- _EXERCISE DETAILS_: For the entries below, print exactly the lines between the line holding "infocentrum@vse.cz (760, 2357)" and the line holding "Research (993, 78)", inclusive, and nothing else.

[Extracted records]
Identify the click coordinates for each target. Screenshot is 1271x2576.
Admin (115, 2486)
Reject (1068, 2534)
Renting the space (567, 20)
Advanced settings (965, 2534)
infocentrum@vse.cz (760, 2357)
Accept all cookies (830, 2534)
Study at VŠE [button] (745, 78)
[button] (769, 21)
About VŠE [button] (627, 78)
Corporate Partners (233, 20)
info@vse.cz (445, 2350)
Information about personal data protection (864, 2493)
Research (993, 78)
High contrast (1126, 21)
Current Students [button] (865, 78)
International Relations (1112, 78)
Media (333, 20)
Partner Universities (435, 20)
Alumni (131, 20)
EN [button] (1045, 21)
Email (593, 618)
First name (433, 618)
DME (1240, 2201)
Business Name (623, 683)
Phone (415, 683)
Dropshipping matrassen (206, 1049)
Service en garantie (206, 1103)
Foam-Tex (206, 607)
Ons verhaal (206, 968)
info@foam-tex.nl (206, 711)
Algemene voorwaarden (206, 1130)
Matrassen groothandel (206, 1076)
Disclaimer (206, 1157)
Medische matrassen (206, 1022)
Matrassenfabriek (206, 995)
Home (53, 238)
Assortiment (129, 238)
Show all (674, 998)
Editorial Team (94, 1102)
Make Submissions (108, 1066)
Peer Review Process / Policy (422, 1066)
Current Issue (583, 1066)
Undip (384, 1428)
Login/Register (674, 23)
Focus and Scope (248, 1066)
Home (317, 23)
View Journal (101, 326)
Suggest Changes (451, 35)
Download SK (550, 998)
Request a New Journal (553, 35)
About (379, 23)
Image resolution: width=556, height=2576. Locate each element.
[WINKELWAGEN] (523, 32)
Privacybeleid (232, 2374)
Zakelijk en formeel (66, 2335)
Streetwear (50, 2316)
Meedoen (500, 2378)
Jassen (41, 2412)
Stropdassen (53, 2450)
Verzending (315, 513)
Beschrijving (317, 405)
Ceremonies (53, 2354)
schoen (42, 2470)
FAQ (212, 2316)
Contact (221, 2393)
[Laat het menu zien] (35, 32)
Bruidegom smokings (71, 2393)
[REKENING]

- _SOLUTION_:
infocentrum@vse.cz (760, 2357)
Accept all cookies (830, 2534)
Study at VŠE [button] (745, 78)
[button] (769, 21)
About VŠE [button] (627, 78)
Corporate Partners (233, 20)
info@vse.cz (445, 2350)
Information about personal data protection (864, 2493)
Research (993, 78)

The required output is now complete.